08/28/2017 • 9 minute read

This post is inspired by another blog post called “How do I modify a variable in Haskell?” by Michael Burge.

It got me thinking about different methods of printing Identity Matrices in Bash (because I am not smart enough to do it in Haskell), and because Rosetta Code was missing a Bash solution. (Update from 9/17/2017: they accepted my solution)

But first off, what is an Identity Matrix?

Identity Matrices

A square matrix in which all the main diagonal elements are 1’s and all the remaining elements are 0’s is called an Identity Matrix. Source

And here is an example (Source):

Picture of an Identity Matrix'

Alright, let’s get to generating them, or you can jump to my final solution

Using bc

I usually reach for bc if I need to do anything somewhat complex arithmetically in Bash. So let’s try that first.

With this script, I am going to try to do things “right” and not code-golf yet. It will also default to 10 if no argument is passed.

You can try it online or here it is:

#!/bin/bash
max="${*:-10}";
for i in $(seq "$max"); do
	echo "obase=2; $(( 1 << max - i))"\
		| bc \
		| xargs printf "%0"$max"d\\n";
done

This isn’t super complicated, but I will still break it down:

max="${*:-10}";

Pulls in all arguments, and defaults to 10 if none are provided.
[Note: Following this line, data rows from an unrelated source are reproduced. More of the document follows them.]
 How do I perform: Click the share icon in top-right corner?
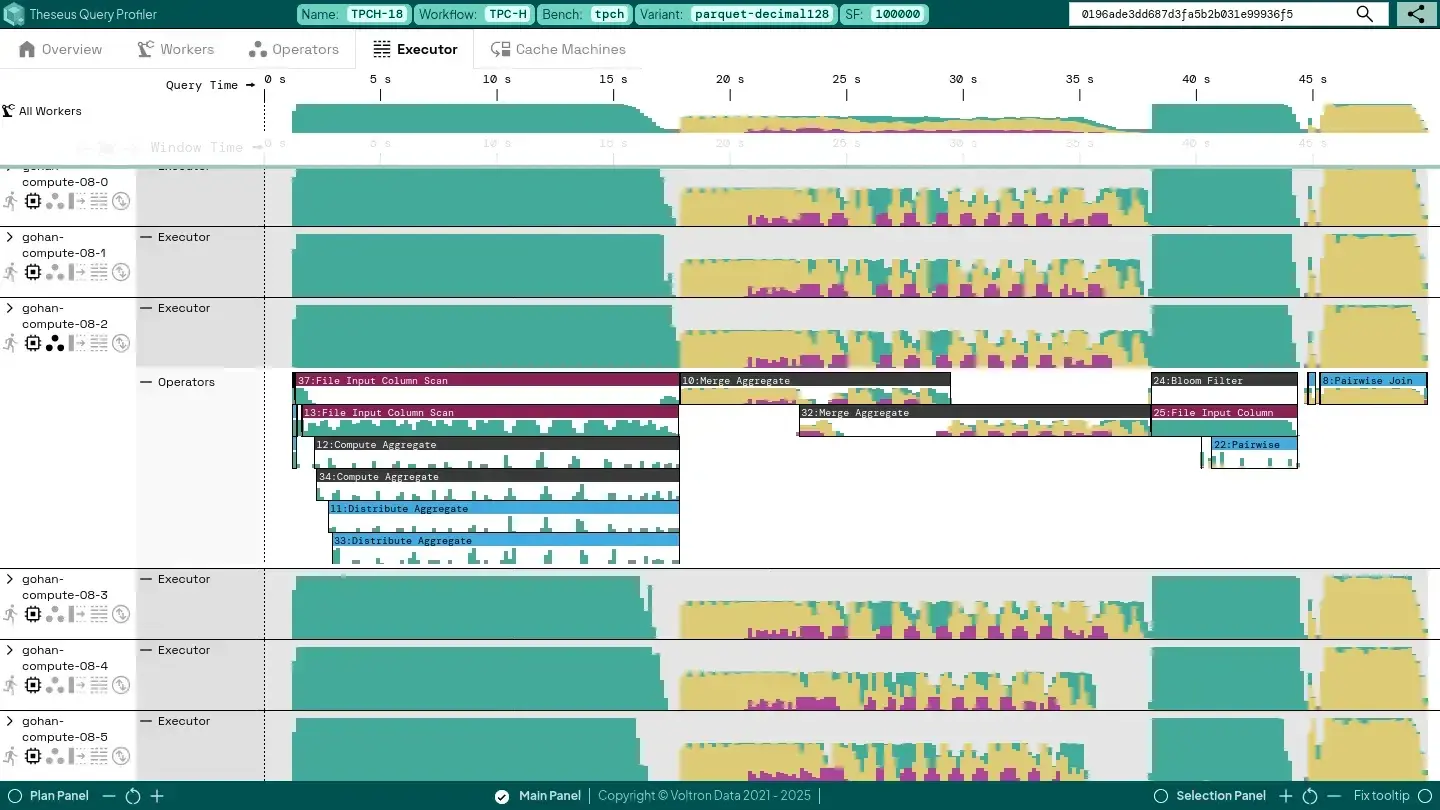point(1415,14)
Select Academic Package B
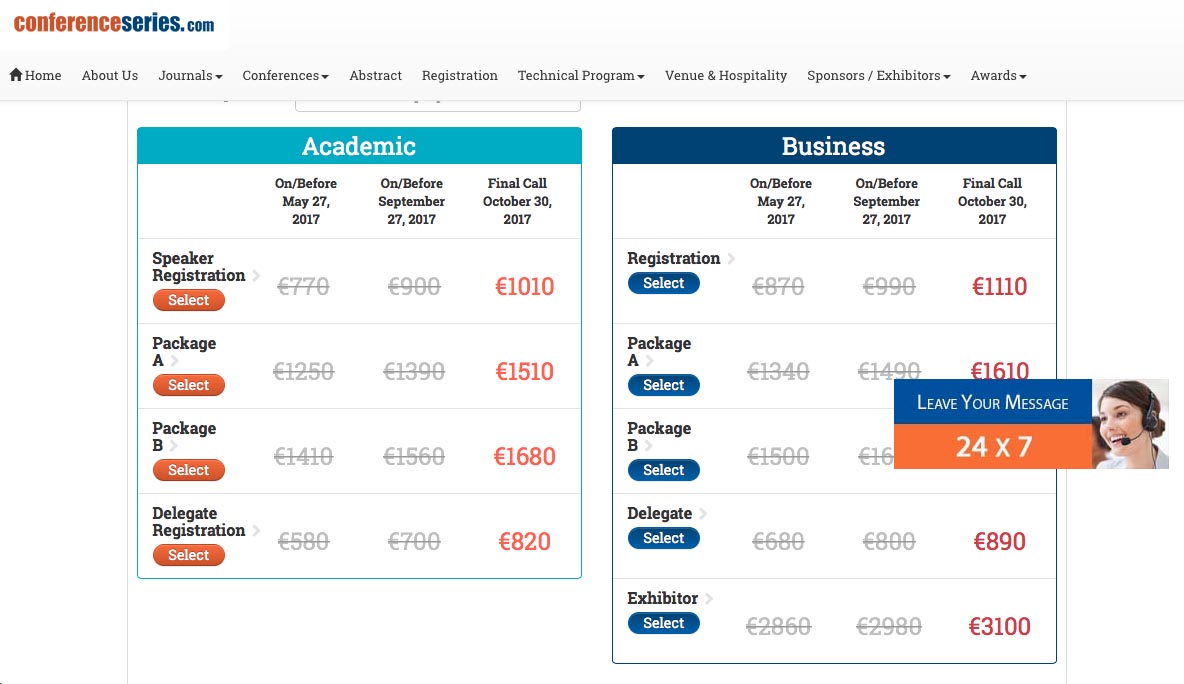This screenshot has width=1184, height=684. click(x=188, y=470)
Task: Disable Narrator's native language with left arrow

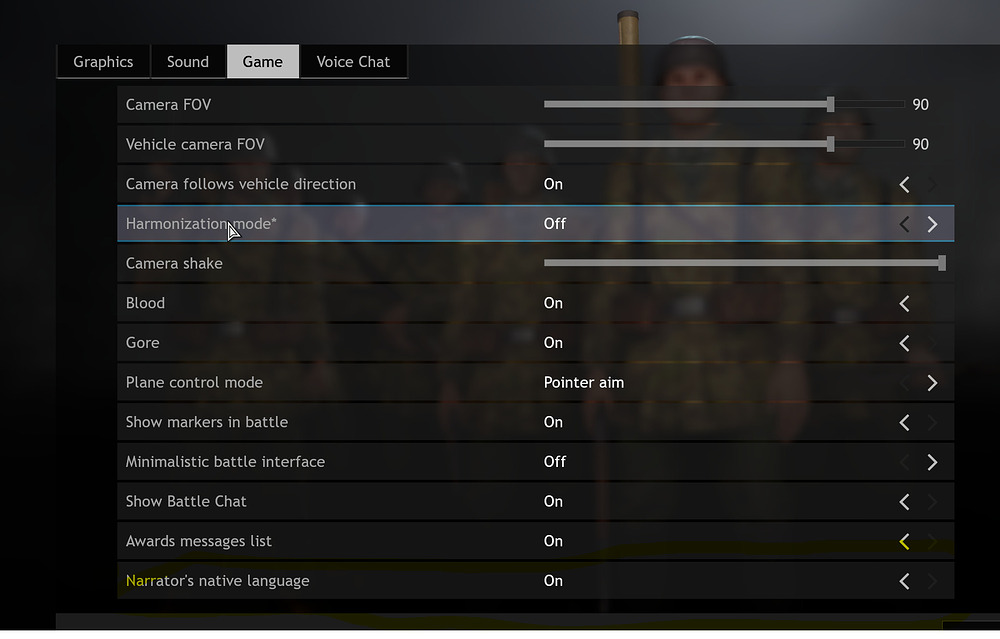Action: (x=904, y=581)
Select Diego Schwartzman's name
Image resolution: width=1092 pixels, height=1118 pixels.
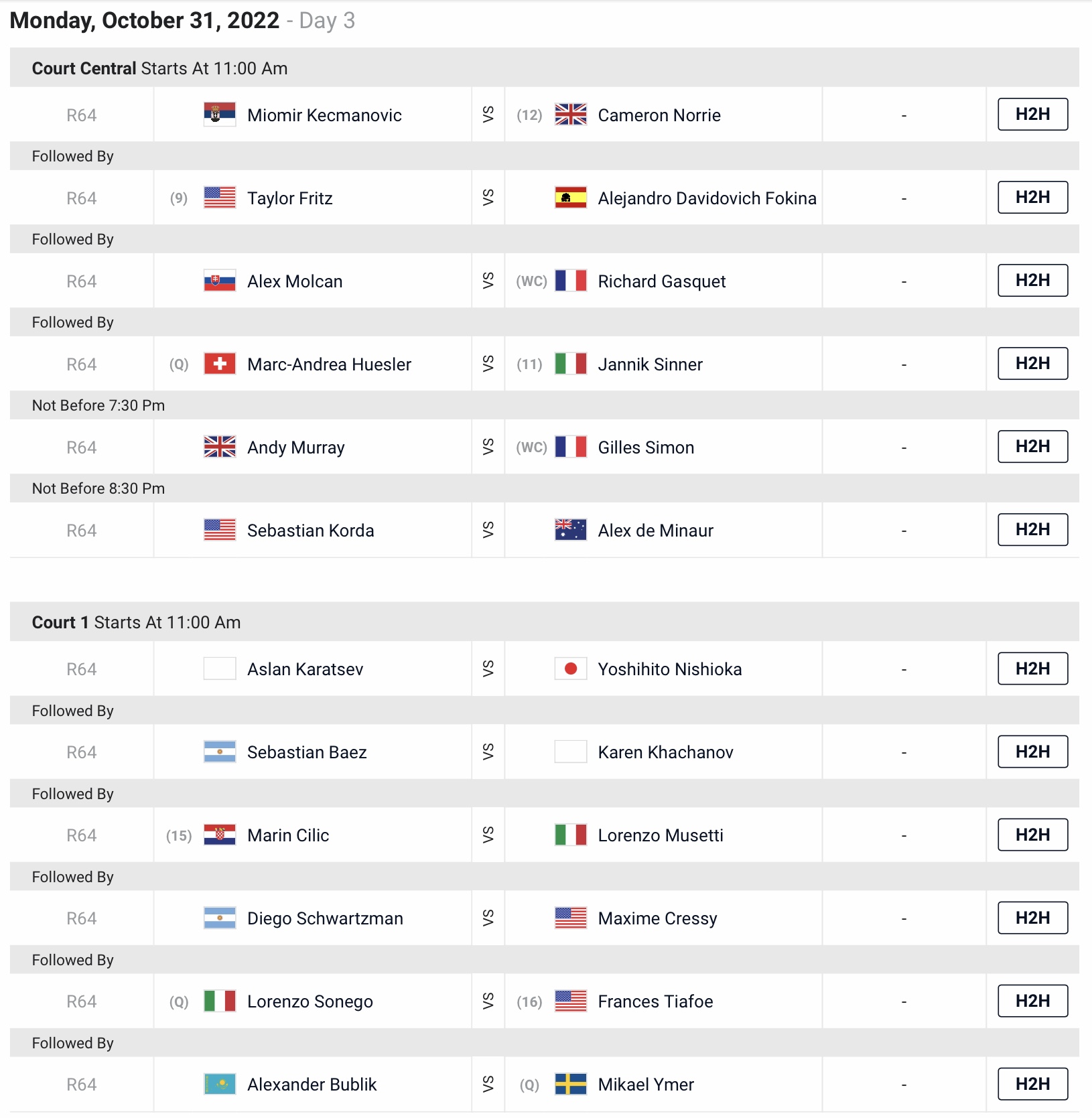coord(325,918)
for i in $(seq "$max"); do

Just generate the sequence of 1 to the target number.

echo "obase=2; $(( 1 << max - i))" | bc

This is where it gets fun. The obase=2 tells bc that we want base 2 instead of base 10 since we are doing bitwise changes next.
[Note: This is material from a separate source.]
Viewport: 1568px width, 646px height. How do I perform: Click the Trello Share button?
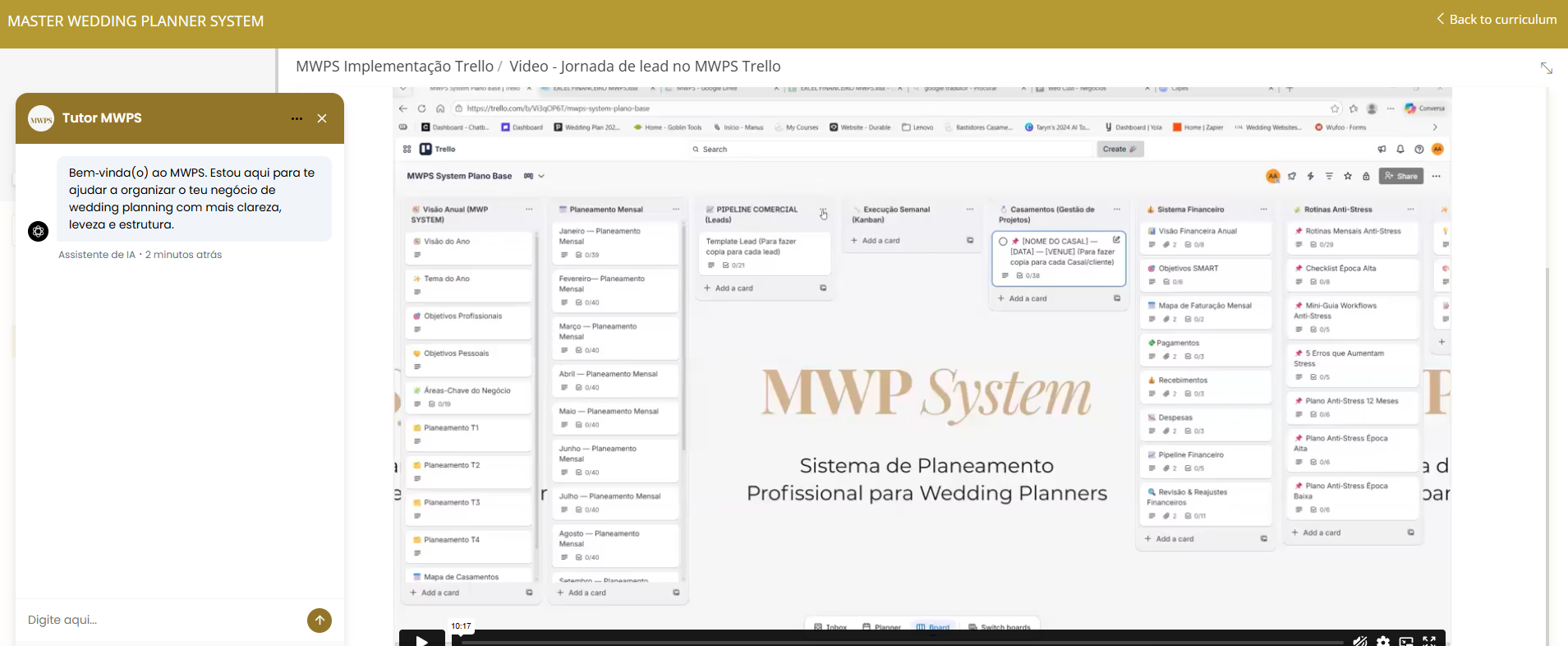1400,176
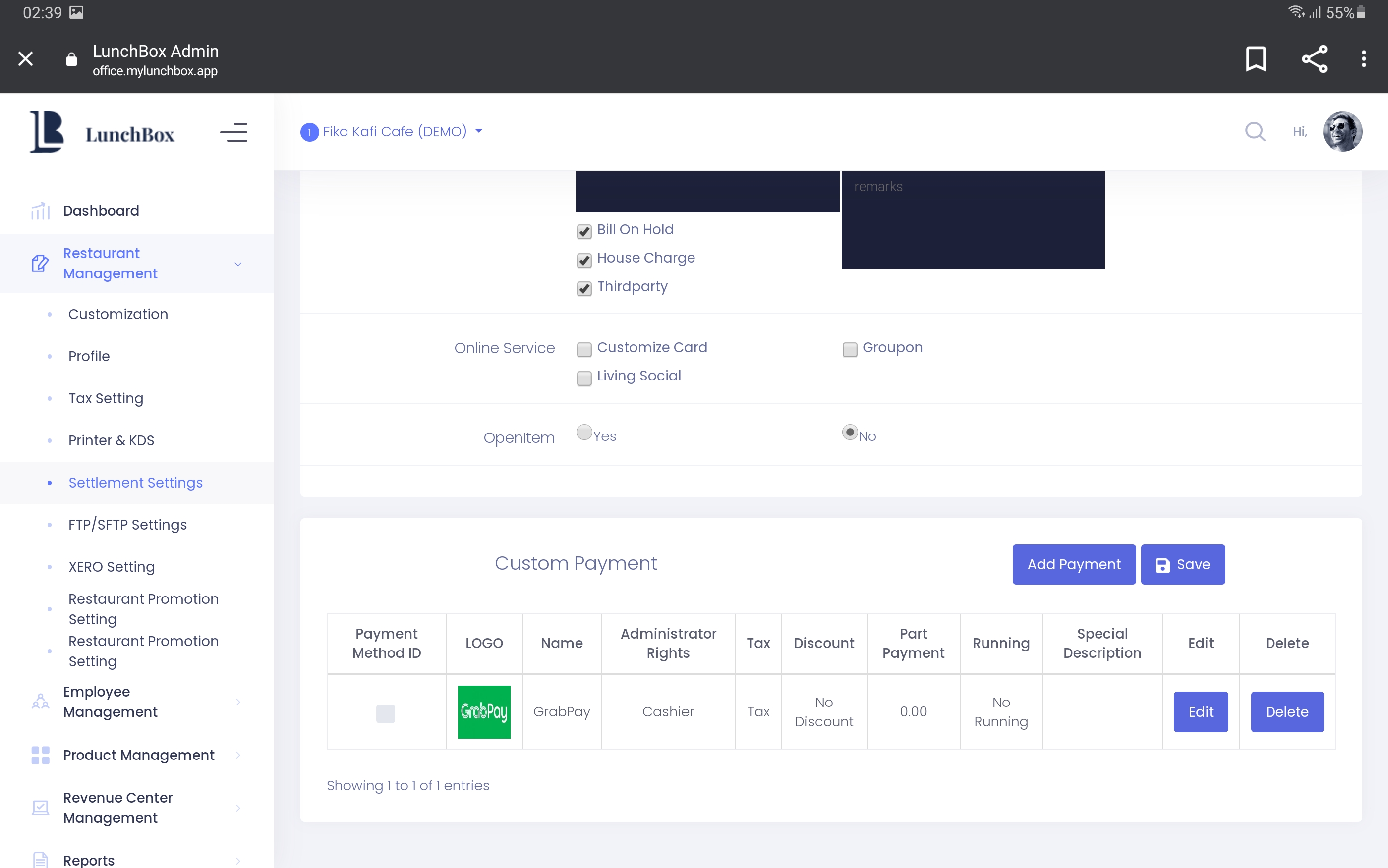Select Yes for OpenItem

click(x=584, y=433)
Then we do a left bitwise shift of the first argument minus the current position which gives us the numbers we need:

1000000000
100000000
10000000
1000000
100000
10000
1000
100
10
1

But we are missing the padding to make it a true Identity Matrix.

xargs printf "%0"$max"d\\n";

Pipes the output of bc to printf who uses its %Wd syntax to pad the output to W characters long, in this case the first argument, and then an explicitly escaped newline.

Which finally gives us what we want:

1000000000
0100000000
0010000000
0001000000
0000100000
0000010000
0000001000
0000000100
0000000010
0000000001

This is kind of wordy though and has a lot of drawbacks. For example:

$ ./bcIdentityMatrix 20
### Hundreds of Lines ###
printf: ‘10000000000000000000’: Numerical result out of range

Ouch. Looks like we are running into our system’s LONG_MAX of 9223372036854775807 which only gives us a maximum of a 19 digit diagonal matrix. Not very versatile at all.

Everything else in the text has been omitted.